A friend of mine attends a psychotherapist regularly because she has a very low self-esteem or bad self-image. He tries to help her realize her giftedness and inner goodness in spite of all but she finds this hard to accept. Most of us are like this whether we realize it or not. Today in the gospel, God the Great Psychotherapist is trying his best to assure us, that we are great in his eyes. In fact at the end of the first chapter of Genesis, the first book of the bible, we hear the words, “God saw all that he made and indeed it was very good”. So from the opening of the bible to the last verse, this is the only message that God and Jesus wish to proclaim and they do this in many ways, through stories, parables, miracles, option for the poor and the rejected in society etc. In God’s eyes, we are great, but like the crumpled or dirty dollar bill we think we are not of much value. The measure of how valuable or priceless we are is the Crucifixion of Jesus. God is trying to show us here just how very much he loves us and that in spite of all the evil in our world and our own part in it, God cannot stop loving you and me. Why do we find it so hard to believe this? Maybe because human beings reject or don’t accept us at times and we take this as the measure of our value instead of listening and accepting fully what God is telling us. It shows too how important is our vocation to encourage, affirm and build up others and not just criticize and knock them down.

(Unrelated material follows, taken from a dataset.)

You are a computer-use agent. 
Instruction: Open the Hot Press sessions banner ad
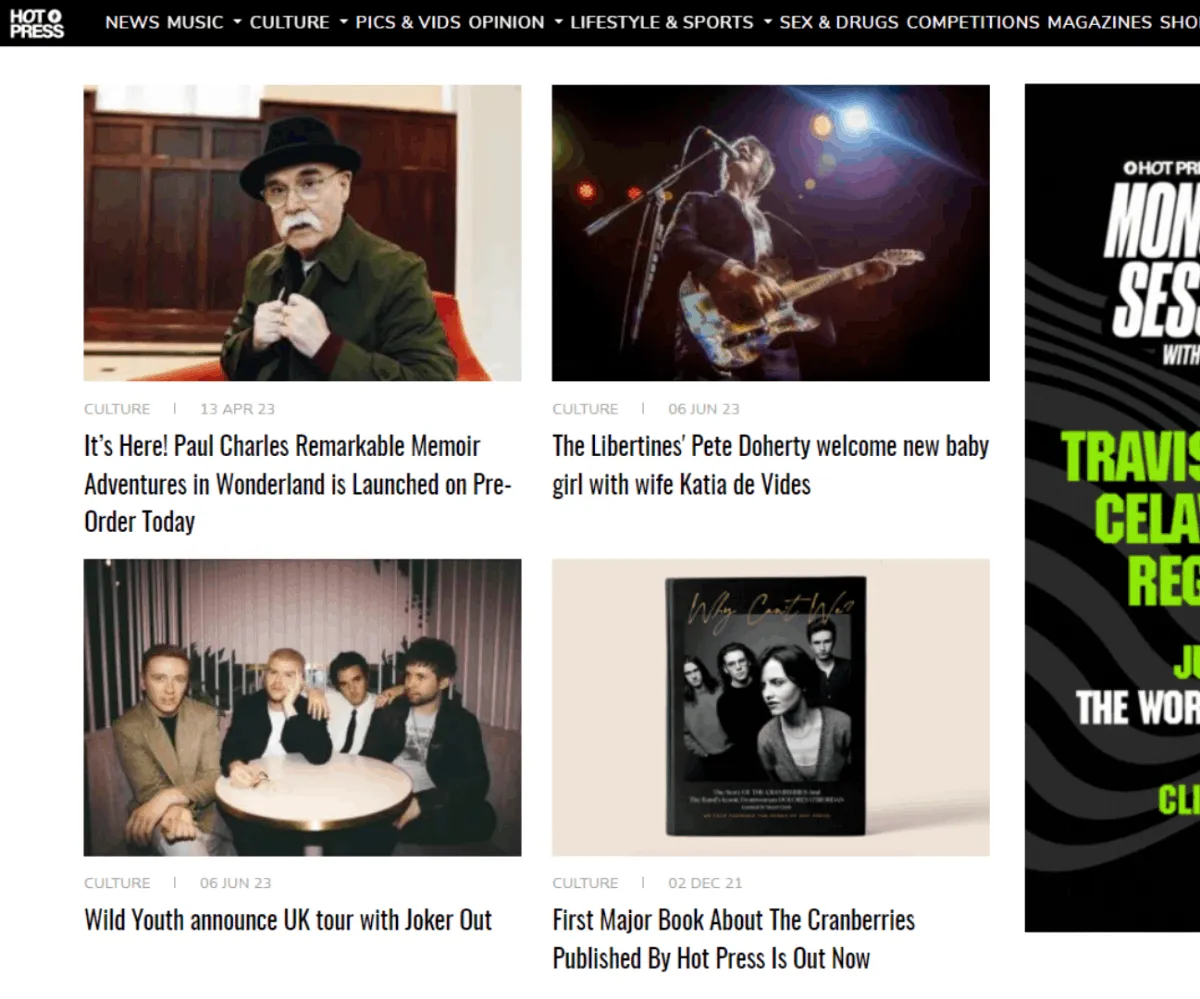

So the baptism of Jesus was his call to accept how beloved he was in God’s sight. If we could accept this, that we are loved unconditionally and passionately by God, we would be free then, as the first reading Isaiah reminds us, to love others. And especially to work for justice and so show them by the way we treat them and love them that they too are very valuable. This is our basic baptismal vocation or calling. All our Masses, prayers, devotions, novenas should strengthen us for this work.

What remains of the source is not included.